### Utkarsha Vidhale

## Data Pre-processing

### Table of Contents


[01. Introductions](#a1) 
 
[02. Deal with missing values](#a2) 
 
[03. Normalization](#a3) 
 
[04. Data transformation](#a4) 
 
[05. Feature selection](#a5) (yet to be added)
 
[06. Feature reduction](#a6) (yet to be added)
 
[07. Data Splits: Examples](#a7) (yet to be added)

<a id="a1"></a>
### 01. Introductions


Data preprocessing may include the following operations:
- file load
- deal with missing values
- slicing data
- data normalization
- data smoothing
- data transformation, numerical to categorical
- data transformation, categorical to numerical
- feature selection
- feature deduction
- some special preprocessing, such as the operations in text mining, e.g., stopword removal, tokenization, TF-IDF weighting


#### The following operations will use Data_Students.csv as the data set

<a id="a2"></a>
### 02. Deal with missing values 

Import Python Libraries

In [None]:
import numpy as np
import scipy as sp
import pandas as pd
import matplotlib as mpl
import seaborn as sns
from IPython.display import display, HTML

In [None]:
import warnings
warnings.filterwarnings('ignore')

Reading the csv file

In [None]:
df=pd.read_csv('data_students.csv')
cols=df.columns

Get dimensions of data

In [None]:
print(df.shape)

Print the data types

In [None]:
print(df.dtypes)

Print header and dataType, as well as boolean value which tells missing values

In [None]:
print('ColumnName, DataType, MissingValues')
for i in cols:
    print(i, ',', df[i].dtype,',',df[i].isnull().any())

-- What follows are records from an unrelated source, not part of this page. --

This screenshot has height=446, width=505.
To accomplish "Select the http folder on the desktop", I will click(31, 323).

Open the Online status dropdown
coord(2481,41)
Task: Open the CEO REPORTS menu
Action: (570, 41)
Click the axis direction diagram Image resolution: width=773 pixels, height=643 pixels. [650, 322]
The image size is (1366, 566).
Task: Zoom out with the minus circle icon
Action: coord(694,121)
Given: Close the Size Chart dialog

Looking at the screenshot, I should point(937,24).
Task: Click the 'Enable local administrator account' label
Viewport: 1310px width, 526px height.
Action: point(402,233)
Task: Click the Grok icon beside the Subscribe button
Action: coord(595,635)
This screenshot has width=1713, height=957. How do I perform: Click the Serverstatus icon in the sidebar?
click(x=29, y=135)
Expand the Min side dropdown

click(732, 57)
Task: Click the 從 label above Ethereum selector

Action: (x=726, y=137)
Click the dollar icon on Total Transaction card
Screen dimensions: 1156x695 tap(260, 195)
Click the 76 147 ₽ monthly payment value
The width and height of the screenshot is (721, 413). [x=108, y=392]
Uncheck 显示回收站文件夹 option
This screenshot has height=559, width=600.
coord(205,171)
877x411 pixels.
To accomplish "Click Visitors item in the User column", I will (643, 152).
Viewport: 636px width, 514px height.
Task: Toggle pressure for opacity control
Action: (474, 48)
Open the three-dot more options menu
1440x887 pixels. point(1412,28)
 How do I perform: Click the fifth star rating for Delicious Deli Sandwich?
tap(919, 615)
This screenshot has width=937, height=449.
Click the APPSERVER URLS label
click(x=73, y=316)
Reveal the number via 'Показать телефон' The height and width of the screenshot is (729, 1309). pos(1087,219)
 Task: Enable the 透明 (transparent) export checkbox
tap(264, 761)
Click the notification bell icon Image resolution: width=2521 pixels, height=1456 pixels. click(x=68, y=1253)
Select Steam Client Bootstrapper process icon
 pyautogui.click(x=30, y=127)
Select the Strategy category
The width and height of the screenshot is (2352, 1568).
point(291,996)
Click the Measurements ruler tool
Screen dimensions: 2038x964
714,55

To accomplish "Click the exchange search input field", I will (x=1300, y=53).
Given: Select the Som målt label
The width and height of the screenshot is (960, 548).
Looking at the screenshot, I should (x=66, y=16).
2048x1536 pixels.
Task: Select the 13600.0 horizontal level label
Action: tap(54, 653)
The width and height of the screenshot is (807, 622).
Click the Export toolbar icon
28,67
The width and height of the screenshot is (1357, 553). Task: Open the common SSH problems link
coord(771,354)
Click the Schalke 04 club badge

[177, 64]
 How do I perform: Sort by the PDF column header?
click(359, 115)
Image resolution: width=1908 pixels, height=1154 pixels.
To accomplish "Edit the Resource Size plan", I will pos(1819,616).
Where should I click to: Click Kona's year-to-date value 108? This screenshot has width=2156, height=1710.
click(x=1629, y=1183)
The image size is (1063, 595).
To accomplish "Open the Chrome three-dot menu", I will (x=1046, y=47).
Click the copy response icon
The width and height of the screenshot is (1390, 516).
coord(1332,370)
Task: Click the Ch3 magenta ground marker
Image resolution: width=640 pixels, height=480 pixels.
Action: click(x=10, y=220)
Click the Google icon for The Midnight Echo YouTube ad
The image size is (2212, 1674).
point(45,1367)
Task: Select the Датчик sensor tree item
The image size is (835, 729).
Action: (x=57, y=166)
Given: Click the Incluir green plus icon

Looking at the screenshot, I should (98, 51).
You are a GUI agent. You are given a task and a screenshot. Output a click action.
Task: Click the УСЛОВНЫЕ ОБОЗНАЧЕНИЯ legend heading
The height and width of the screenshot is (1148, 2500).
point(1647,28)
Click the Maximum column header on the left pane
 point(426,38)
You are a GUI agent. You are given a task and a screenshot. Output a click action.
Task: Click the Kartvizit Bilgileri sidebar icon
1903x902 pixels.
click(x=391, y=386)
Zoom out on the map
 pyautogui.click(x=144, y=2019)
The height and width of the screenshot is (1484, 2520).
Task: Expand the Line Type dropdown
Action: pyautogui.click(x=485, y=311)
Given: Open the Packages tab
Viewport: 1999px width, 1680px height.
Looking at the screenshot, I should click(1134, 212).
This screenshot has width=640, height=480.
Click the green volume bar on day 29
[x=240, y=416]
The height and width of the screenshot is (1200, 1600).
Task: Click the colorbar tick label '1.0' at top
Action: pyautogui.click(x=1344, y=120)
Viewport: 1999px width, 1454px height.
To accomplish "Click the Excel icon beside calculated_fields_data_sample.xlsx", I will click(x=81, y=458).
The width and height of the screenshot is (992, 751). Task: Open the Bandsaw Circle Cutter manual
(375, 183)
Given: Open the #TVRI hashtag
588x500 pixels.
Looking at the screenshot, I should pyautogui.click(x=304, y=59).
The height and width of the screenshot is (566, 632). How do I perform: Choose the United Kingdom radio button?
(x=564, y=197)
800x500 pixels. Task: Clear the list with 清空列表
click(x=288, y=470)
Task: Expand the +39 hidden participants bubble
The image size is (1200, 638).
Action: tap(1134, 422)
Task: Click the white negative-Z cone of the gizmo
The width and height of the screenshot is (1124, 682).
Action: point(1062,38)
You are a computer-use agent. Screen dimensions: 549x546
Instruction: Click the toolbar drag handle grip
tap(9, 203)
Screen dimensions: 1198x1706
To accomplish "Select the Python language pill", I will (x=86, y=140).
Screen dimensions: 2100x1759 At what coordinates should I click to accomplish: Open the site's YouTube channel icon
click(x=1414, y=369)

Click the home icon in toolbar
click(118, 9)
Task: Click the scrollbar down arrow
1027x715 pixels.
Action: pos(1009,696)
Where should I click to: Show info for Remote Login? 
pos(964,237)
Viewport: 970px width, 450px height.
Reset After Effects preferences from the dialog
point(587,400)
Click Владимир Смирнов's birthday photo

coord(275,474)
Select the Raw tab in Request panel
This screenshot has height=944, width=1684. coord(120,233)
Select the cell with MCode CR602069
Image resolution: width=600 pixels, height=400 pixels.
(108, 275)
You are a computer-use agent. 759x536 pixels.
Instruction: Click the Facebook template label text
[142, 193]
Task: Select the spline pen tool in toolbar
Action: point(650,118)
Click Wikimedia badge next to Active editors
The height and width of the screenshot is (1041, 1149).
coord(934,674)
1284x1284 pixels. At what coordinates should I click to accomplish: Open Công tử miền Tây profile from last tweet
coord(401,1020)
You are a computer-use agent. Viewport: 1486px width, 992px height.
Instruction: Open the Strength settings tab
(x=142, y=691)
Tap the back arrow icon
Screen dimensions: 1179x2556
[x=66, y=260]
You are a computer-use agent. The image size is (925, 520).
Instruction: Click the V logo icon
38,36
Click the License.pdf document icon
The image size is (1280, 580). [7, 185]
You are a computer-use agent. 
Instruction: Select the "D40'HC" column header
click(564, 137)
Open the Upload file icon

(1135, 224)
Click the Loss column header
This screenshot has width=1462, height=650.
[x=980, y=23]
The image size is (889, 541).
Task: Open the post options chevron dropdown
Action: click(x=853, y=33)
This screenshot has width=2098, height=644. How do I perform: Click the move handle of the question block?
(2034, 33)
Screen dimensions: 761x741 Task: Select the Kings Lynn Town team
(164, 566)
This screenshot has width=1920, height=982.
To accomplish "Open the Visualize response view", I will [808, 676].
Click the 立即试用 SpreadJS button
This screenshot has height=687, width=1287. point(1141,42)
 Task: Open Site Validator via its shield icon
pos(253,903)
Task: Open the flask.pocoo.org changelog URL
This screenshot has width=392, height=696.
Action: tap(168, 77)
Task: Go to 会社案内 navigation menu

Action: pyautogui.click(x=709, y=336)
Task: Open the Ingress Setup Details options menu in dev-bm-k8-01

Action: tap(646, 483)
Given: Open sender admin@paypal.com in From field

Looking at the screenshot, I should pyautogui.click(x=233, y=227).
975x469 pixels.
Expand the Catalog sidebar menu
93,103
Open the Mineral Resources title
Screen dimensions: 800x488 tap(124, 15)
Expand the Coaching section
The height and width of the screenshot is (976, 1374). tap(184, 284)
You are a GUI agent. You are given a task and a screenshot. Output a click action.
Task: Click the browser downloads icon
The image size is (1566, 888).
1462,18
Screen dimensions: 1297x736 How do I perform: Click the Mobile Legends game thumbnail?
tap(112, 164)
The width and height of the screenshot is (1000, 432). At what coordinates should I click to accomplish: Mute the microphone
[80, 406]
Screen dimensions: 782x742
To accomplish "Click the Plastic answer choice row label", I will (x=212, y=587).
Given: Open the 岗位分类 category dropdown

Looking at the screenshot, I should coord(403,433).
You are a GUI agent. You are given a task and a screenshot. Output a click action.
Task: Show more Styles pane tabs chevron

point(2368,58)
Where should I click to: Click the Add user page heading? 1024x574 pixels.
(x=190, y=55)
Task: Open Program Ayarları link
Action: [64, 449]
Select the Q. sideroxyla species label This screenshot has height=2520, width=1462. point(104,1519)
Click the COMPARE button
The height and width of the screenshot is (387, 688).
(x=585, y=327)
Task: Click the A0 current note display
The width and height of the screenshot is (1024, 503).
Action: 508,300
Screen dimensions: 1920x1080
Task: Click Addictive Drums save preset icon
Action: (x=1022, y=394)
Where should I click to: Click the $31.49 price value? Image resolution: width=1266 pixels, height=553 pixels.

Identified columns with missing values:
 - `Age` 
 
 - `Hours on Assignments` 
 
 - `Hours on Games` 
 
 - `Exam` 
 
 - `Grade`








Print and display dataframe as tables in HTML

In [None]:
display(HTML(df.head(10).to_html()))  

By using `GradeLetter` as label, visualize the data

In [None]:
sns.set()
sns.pairplot(df, hue='GradeLetter', height=2);

Calculate mean value by ignoring missing values

In [None]:
mean_age=df['Age'].mean(skipna=True)
mean_hr_assignment=df['Hours on Assignments'].mean(skipna=True)
mean_hr_game=df['Hours on Games'].mean(skipna=True)
mean_exam=df['Exam'].mean(skipna=True)
mean_grade=df['Grade'].mean(skipna=True)

Replace missing values in numerical variables by using mean value

In [None]:
df["Age"].fillna(df["Age"].mean(), inplace=True)
df["Hours on Assignments"].fillna(df["Hours on Assignments"].mean(), inplace=True)
df["Hours on Games"].fillna(df["Hours on Games"].mean(), inplace=True)
df["Exam"].fillna(df["Exam"].mean(), inplace=True)
df["Grade"].fillna(df["Grade"].mean(), inplace=True)

Checking again whether there are missing values

In [None]:
df.isnull().sum()

<a id="a3"></a>
### 03. Normalization
 
 
- Finding numeric columns

In [None]:
numerics = ['int16', 'int32', 'int64', 'float16', 'float32', 'float64']
# get column names
cols_numeric = df.select_dtypes(include=numerics).columns.tolist()
# get column indices
cols_numeric_index=[df.columns.get_loc(col) for col in cols_numeric]
print('Numerical column names:\n',cols_numeric)

In [None]:
print('Numerical column indeices:\n',cols_numeric_index)

In [None]:
# creating a copy first
df_norm=df.copy(deep=True)

#### Normalization method 1

In [None]:
from sklearn.preprocessing import MinMaxScaler
scaler = MinMaxScaler()
df[cols_numeric]=scaler.fit_transform(df[cols_numeric])
display(HTML(df.head(10).to_html()))

#### Normalization method 2

In [None]:
for col in cols_numeric:
    df_norm[col]=(df[col]-df[col].min())/(df[col].max()-df[col].min())
    
  
# drop column ID since it is not useful in data science tasks    
df_norm=df_norm.drop('ID',1)


df_norm.head(10)

<a id="a4"></a>
### 04. Data transformation

In [None]:
df_transform=df_norm.copy(deep=True)   
# print out and display dataframe as tables in HTML
display(HTML(df_transform.head(5).to_html()))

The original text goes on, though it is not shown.